Tuliskan ulang seluruh teks tentang ritual Kololi Kie di bawah ini tanpa mengubah satu kata atau tanda baca pun.

*TEKS YANG DIBERIKAN*.
*****
Kololi Kie dalam
bahasa Ternate berarti Keliling Gunung (Kololi artinya Keliling) dan (Kie
artinya Gunung), adalah sebuah ritual adat mengelilingi gunung Gamalama
sekaligus pulau Ternate yang dilakukan langsung Sultan bersama permaisuri Boki
Nita Budi Susanti bersama pasukannya (kapita) dan rakyatnya (bala kusu sekano
kano).
Tradisi yang
berusia sudah 700 tahun lebih ini, adalah ritual untuk mendoakan rakyat Maluku
Kie Raha dan Ternate yang dilakukan Sultan. Ritual ini tidak hanya dilakukan
saat Sultan berultah, ketika masyarakat Maluku Utara dilanda musibah besar
seperti bencana alam dan didera konflik pertikaian, Sultan pun langsung
menggelar Kololi Kie.
*****
*DATA SUMBER*.
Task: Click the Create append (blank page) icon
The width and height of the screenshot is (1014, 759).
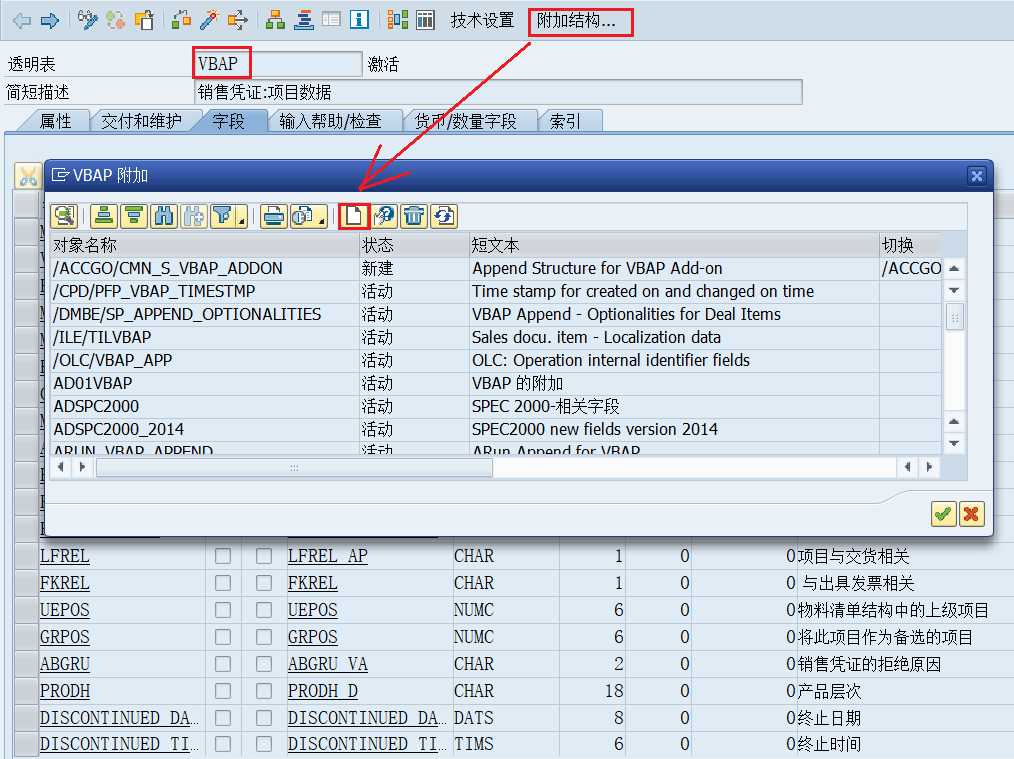Action: click(354, 216)
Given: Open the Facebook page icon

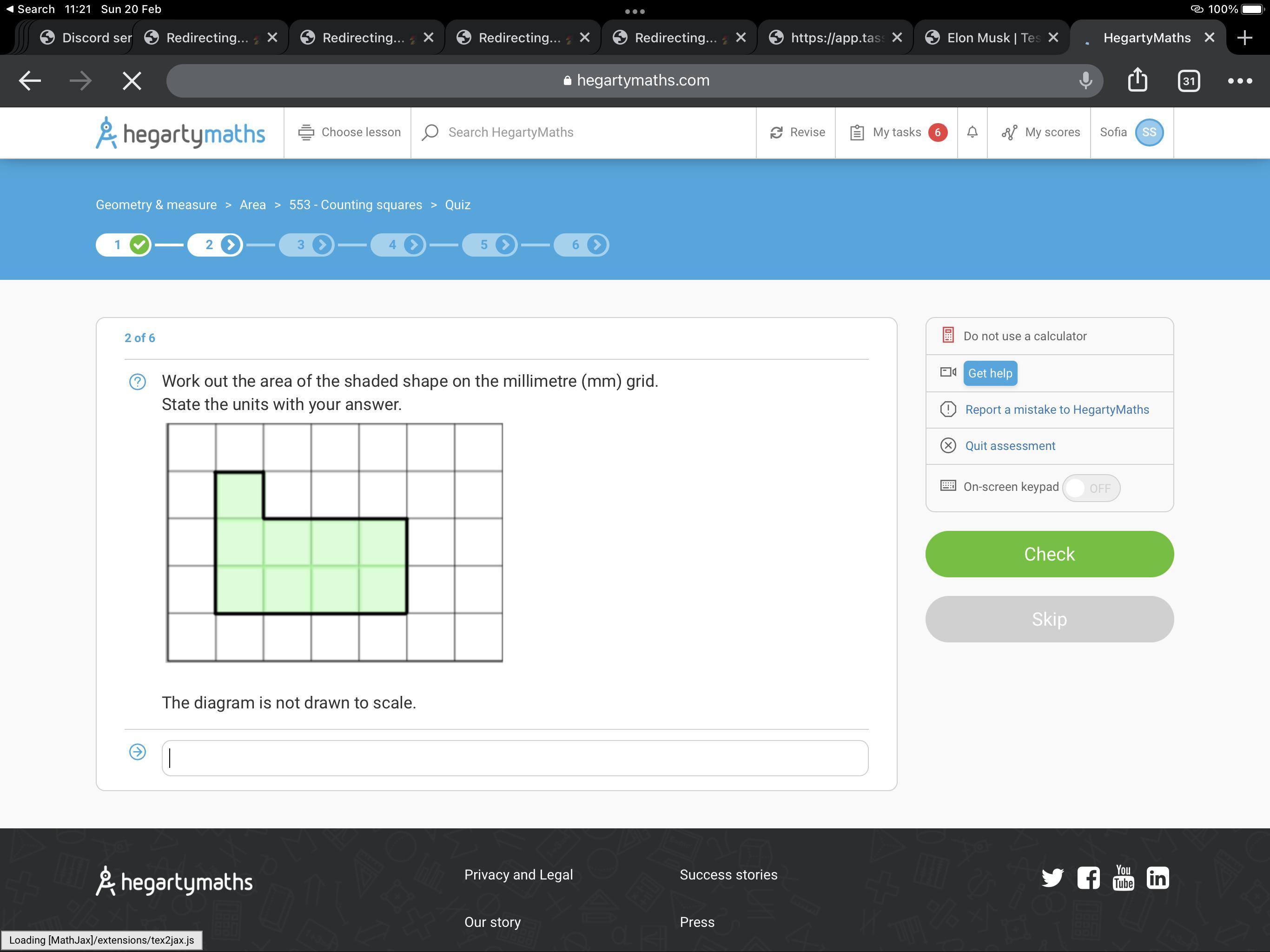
*****
*JAWABAN*.
Kololi Kie dalam
bahasa Ternate berarti Keliling Gunung (Kololi artinya Keliling) dan (Kie
artinya Gunung), adalah sebuah ritual adat mengelilingi gunung Gamalama
sekaligus pulau Ternate yang dilakukan langsung Sultan bersama permaisuri Boki
Nita Budi Susanti bersama pasukannya (kapita) dan rakyatnya (bala kusu sekano
kano).
Tradisi yang
berusia sudah 700 tahun lebih ini, adalah ritual untuk mendoakan rakyat Maluku
Kie Raha dan Ternate yang dilakukan Sultan. Ritual ini tidak hanya dilakukan
saat Sultan berultah, ketika masyarakat Maluku Utara dilanda musibah besar
seperti bencana alam dan didera konflik pertikaian, Sultan pun langsung
menggelar Kololi Kie.